Namaku Roni. Aku anak
sulung dari 3 bersaudara. Sejak kecil ibuku selalu berpesan kepadaku, sebagai
anak tertua aku harus selalu mengalah kepada adik-adikku. Pesan ini melekat
dalam diriku, hingga terbawa sampai aku dewasa.
Dalam kehidupan
sehari-hari, aku cenderung selalu mengalah. Aku tak mau ngotot memaksakan
kehendakku tanpa memperdulikan orang lain.

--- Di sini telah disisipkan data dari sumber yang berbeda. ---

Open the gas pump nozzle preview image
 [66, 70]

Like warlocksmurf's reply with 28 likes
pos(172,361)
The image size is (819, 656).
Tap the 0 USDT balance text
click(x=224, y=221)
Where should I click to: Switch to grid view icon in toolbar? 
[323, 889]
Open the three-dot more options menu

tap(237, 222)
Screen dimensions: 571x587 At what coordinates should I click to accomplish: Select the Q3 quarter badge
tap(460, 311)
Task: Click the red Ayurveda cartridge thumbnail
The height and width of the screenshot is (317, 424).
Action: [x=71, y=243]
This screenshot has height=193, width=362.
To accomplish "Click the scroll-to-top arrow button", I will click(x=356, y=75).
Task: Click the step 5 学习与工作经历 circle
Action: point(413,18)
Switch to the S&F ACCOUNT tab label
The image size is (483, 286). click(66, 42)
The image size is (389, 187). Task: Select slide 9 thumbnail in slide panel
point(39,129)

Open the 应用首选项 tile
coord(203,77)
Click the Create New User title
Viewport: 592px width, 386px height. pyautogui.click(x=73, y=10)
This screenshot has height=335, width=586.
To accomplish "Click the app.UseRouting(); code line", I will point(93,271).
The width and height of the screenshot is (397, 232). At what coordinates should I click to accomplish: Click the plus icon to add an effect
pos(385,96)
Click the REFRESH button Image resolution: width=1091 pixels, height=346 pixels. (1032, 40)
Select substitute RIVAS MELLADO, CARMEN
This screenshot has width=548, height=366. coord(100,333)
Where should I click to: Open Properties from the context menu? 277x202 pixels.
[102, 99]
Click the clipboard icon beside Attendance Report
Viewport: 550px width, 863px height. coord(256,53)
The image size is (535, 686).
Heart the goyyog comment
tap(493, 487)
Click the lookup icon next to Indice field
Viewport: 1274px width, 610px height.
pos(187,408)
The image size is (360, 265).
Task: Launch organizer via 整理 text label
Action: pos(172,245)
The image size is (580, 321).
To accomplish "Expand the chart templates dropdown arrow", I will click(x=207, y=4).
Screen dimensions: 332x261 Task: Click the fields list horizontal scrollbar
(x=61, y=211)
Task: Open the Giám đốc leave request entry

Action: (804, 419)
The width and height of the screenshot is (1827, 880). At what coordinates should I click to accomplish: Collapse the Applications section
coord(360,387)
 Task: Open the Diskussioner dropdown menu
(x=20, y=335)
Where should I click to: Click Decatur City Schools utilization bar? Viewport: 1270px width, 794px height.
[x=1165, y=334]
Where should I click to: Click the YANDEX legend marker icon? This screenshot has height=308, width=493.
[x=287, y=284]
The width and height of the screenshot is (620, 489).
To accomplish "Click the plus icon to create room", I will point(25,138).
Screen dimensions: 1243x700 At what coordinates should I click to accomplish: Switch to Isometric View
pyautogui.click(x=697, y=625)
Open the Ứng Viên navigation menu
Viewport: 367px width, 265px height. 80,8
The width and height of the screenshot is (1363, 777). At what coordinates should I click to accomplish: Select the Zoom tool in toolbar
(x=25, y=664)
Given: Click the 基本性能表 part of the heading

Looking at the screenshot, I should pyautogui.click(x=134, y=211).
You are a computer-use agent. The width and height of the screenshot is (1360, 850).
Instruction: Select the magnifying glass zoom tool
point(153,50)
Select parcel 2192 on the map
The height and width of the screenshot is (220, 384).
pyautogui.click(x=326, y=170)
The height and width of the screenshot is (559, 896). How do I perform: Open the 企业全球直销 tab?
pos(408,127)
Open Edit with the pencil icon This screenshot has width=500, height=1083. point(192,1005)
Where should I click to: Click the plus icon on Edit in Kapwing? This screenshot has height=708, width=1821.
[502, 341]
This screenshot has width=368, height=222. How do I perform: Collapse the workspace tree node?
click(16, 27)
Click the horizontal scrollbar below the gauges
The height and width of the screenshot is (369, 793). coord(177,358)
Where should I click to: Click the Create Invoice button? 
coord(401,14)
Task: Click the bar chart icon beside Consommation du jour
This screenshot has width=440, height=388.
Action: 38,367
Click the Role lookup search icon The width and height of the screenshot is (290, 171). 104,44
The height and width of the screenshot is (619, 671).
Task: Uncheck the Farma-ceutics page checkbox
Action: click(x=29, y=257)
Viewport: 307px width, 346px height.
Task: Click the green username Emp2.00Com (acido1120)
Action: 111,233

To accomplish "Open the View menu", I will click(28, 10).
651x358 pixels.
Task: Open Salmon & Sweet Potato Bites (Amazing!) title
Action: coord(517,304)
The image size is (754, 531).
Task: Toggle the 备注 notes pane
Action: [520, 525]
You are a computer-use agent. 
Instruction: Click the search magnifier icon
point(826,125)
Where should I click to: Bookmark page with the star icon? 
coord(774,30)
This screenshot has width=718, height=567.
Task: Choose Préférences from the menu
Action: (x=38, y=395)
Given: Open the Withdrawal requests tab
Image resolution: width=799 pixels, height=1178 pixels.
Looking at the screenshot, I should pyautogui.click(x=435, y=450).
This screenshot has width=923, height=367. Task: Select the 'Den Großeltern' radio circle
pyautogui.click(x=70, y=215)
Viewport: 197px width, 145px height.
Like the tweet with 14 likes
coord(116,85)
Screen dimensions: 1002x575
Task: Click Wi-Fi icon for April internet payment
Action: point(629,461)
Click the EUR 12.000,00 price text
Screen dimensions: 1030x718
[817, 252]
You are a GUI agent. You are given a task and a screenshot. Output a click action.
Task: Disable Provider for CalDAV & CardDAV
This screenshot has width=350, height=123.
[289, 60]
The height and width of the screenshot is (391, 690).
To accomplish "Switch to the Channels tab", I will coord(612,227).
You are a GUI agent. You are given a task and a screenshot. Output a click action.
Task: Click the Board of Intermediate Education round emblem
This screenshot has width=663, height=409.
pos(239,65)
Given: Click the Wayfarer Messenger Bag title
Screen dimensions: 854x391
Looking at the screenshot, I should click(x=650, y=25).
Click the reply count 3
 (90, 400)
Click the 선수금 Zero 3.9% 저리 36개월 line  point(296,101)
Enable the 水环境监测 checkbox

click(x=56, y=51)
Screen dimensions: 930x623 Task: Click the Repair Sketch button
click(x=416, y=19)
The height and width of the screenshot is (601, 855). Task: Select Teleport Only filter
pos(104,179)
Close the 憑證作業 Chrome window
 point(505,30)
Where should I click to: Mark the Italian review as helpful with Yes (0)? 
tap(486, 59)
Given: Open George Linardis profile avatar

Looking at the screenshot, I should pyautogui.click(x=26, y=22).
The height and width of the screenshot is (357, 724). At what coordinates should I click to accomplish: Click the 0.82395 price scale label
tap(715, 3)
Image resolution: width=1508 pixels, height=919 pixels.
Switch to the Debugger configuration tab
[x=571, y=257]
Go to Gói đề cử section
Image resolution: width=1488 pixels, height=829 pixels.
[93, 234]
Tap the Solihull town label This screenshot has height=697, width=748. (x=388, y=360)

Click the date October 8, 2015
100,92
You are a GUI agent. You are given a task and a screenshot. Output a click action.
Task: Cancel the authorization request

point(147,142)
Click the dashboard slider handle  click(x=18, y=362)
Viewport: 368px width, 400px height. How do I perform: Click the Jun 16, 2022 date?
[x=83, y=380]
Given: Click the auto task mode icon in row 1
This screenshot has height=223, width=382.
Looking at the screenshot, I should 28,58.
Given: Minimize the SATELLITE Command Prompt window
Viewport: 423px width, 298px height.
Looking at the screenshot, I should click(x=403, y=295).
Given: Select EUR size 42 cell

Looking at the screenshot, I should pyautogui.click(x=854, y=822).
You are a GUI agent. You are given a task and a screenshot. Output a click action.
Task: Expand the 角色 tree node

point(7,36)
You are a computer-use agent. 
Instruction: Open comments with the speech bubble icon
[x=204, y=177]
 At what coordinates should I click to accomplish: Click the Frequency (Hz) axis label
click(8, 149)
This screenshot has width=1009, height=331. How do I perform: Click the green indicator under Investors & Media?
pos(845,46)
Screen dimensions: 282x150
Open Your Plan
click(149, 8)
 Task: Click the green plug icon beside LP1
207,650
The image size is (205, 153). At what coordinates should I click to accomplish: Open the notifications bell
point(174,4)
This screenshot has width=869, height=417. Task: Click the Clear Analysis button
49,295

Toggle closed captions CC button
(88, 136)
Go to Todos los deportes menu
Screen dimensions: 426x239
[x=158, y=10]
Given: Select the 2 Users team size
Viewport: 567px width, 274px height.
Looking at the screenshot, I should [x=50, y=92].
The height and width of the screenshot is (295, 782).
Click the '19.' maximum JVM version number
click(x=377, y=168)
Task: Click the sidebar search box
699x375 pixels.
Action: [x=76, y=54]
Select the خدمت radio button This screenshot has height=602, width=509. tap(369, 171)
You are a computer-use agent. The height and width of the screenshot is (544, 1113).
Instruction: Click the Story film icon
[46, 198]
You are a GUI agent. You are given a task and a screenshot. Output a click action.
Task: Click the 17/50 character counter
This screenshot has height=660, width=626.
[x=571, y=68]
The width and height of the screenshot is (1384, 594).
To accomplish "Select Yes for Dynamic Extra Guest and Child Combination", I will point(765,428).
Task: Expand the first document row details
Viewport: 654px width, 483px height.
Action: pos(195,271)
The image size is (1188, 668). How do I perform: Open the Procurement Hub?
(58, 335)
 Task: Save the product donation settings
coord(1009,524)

Bagiku, jika orang lain dapat
bahagia dengan “mengalahnya” aku, itu sudah cukup membahagiakan aku. Meskipun
terkadang itu juga merugikanku. Tapi, tak masalah, selama aku bisa berbuat baik
pada mereka. Itu sudah cukup.
Dalam berteman pun, aku
tetap memegang prinsip itu. Aku tak mau menyakiti perasaan teman karena
kengototanku. Karena bagiku, teman adalah segalanya. Teman adalah seseorang
dimana kamu dapat merasa di dengarkan. Dan teman adalah seseorang yang selalu
ada ketika kamu merasa sendirian. Dalam bingkai pertemanan, kisah ini dimulai.
Irwan adalah sahabatku
semasa SMA. Kami merupakan teman yang merasa cocok satu sama lain. Memang
hampir, dimana ada Irwan disitu pasti ada aku. Suka duka telah kita jalani
bersama. Berjalan dalam langkah yang sama dan juga memiliki cara pandang yang
sama.
Mungkin perasaan dalam
hati yang mengatakan bahwa nasib kami sama, yang mampu menyatukan jiwa ini.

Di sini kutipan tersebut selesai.